Duden setzte seine Ausbildung mit der Aufnahme eines einjährigen Referendariats am Archigymnasium in Soest fort. Doch bereits nach wenigen Wochen brach er wie zuvor bereits das Universitätsstudium nun auch das Referendariat ab, um eine Hauslehrerstelle annehmen zu können. Diesmal ging es allerdings nicht nach Frankfurt am Main, sondern nach Genua. In Messina lernte er mit Adeline Jakob die Tochter eines deutschen Konsuls kennen. Zwei Jahre nach seiner Rückkehr nach Deutschland heirateten die beiden. Aus der 1861 geschlossenen Ehe gingen sieben Kinder hervor.
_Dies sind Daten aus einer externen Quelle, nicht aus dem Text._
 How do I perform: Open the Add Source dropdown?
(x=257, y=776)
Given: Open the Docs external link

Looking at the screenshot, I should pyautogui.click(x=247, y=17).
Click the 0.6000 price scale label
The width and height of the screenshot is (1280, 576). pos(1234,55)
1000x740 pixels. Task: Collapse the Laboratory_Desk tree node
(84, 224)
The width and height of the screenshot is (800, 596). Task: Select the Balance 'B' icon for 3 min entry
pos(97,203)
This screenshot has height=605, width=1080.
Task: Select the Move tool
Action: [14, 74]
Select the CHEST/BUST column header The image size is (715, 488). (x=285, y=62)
Zurück in Deutschland, fing Duden am Archigymnasium in Soest, an dem er ein halbes Jahrzehnt zuvor kurz Referendar gewesen war, als Lehrer an. Wenige Jahre später erfolgte der Aufstieg zum Prorektor. Seiner Zeit voraus ersetzte er den traditionellen Hebräischunterricht durch die Unterrichtung der kommenden Lingua franca Englisch.
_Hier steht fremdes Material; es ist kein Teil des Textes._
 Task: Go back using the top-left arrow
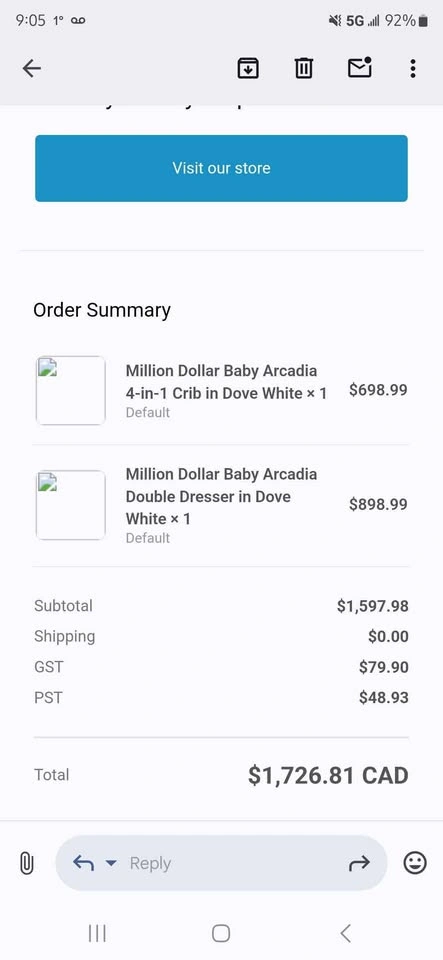pyautogui.click(x=31, y=68)
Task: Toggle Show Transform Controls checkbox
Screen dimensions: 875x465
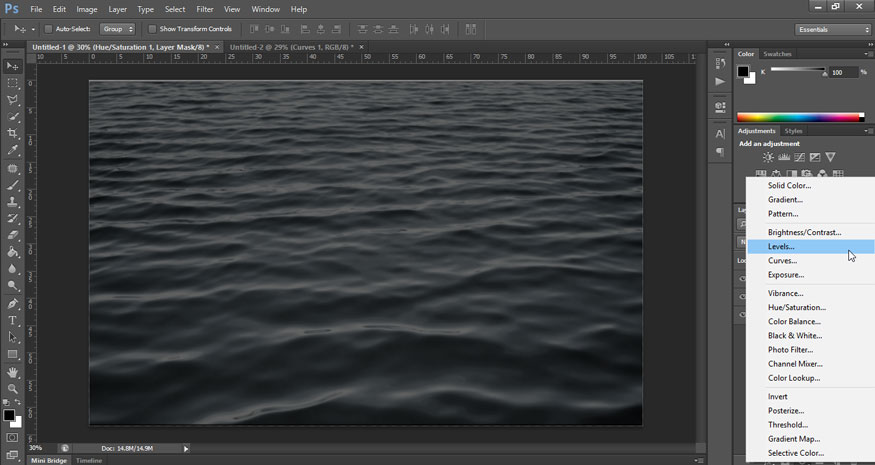Action: pyautogui.click(x=152, y=29)
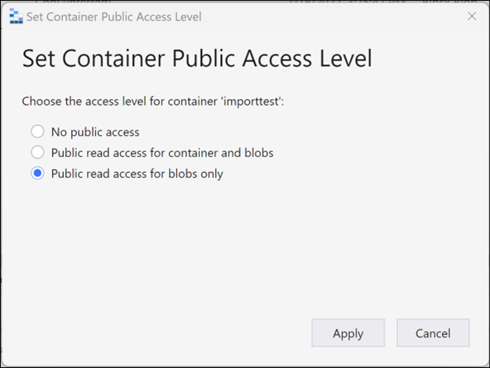This screenshot has width=490, height=368.
Task: Click the large 'Set Container Public Access Level' heading
Action: [x=197, y=58]
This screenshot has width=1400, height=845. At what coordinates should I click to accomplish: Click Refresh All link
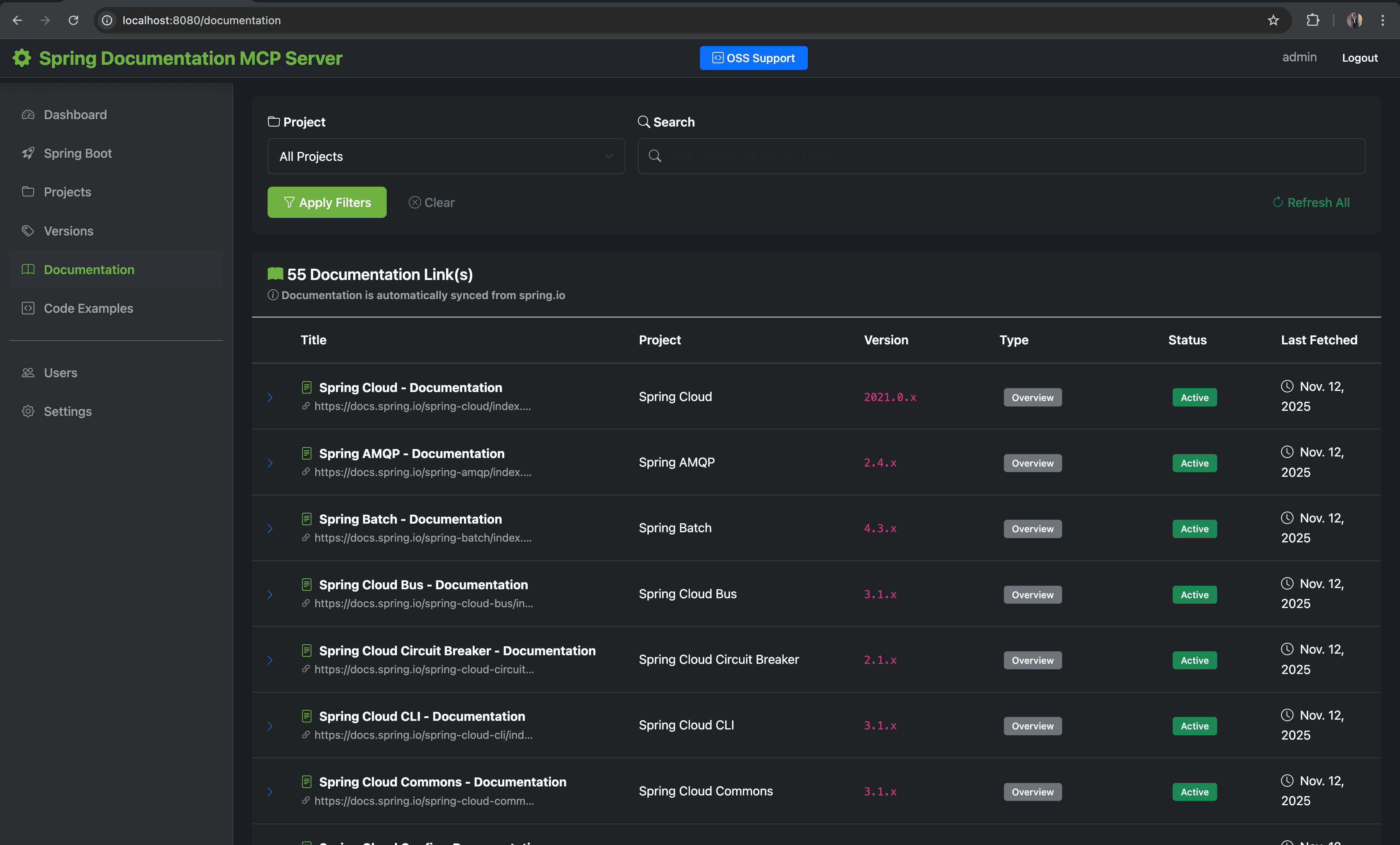[1311, 203]
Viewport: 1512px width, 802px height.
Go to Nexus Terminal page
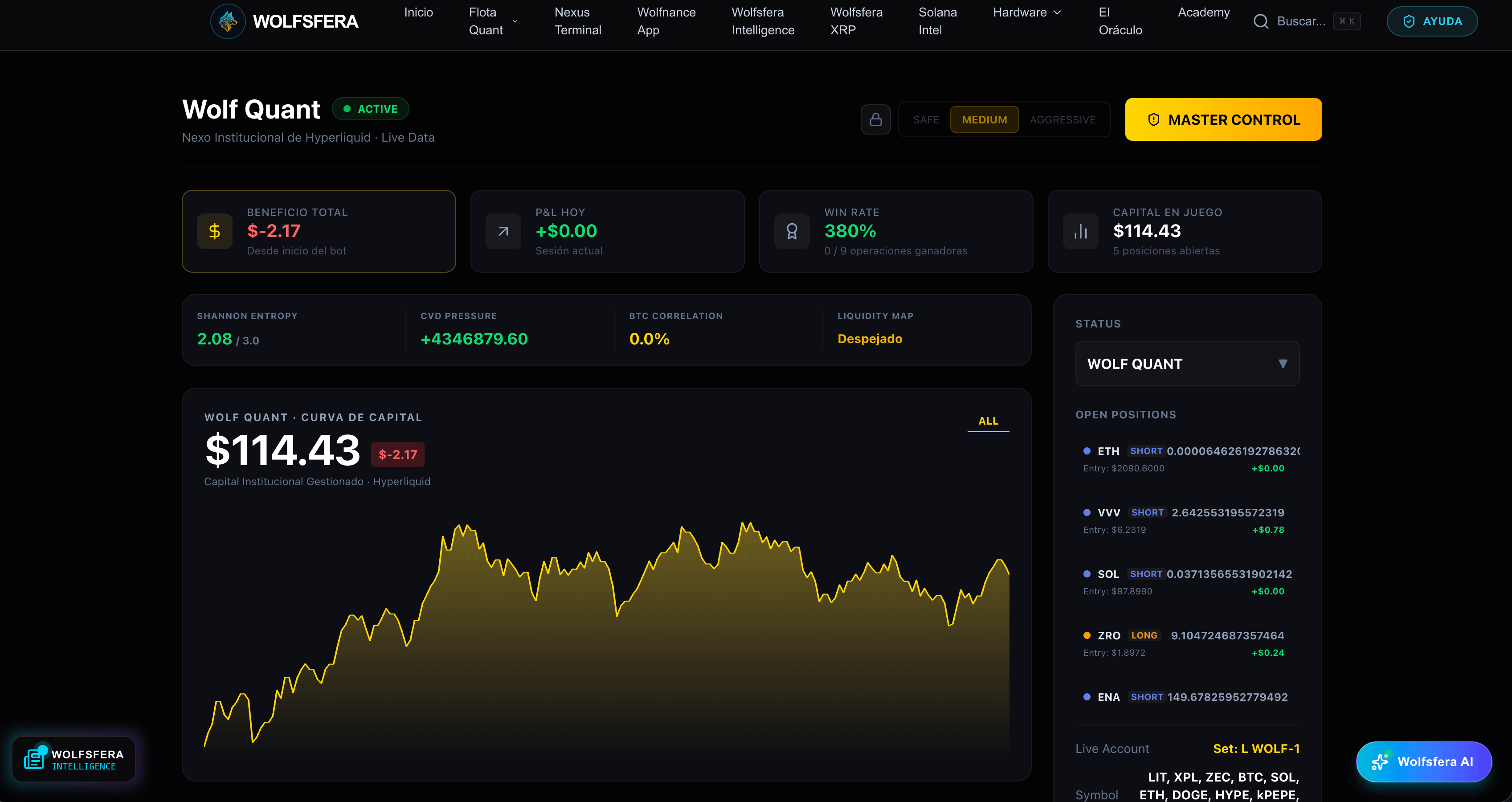577,22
1869 wechselte er in die Dienste des Fürstentums Reuß und übernahm in Schleiß die Leitung des Gymnasiums „Ruthenum“. Dort setzte er sein Reformwerk fort. Die Fächer Schönschreiben und Tonlesekunst schaffte er ab und förderte dafür Singen, Zeichnen und Turnen.
Doch nicht nur seinen Schülern galten Dudens Reformbestrebungen und sein Engagement. So gründete er 1871 mit dem „Allgemeinen Bildungsverein“ eine Art Volkshochschule und ermöglichte mit dieser von den Honoratioren der Stadt finanziell geförderten Einrichtung sozial schwächer gestellten Bürgern einen Zugang zu allgemeiner Bildung. Des Weiteren gründete er einen Verein gegen Bettelei und Armut, übernahm den Vorsitz in einem Geselligkeitsverein, amtierte sowohl als Kirchenvorstandsmitglied als auch als Kreisgerichts-Geschworener und bemühte sich auf der Basis einer bereits existierenden Laienspieltradition Volksfestspiele zu etablieren.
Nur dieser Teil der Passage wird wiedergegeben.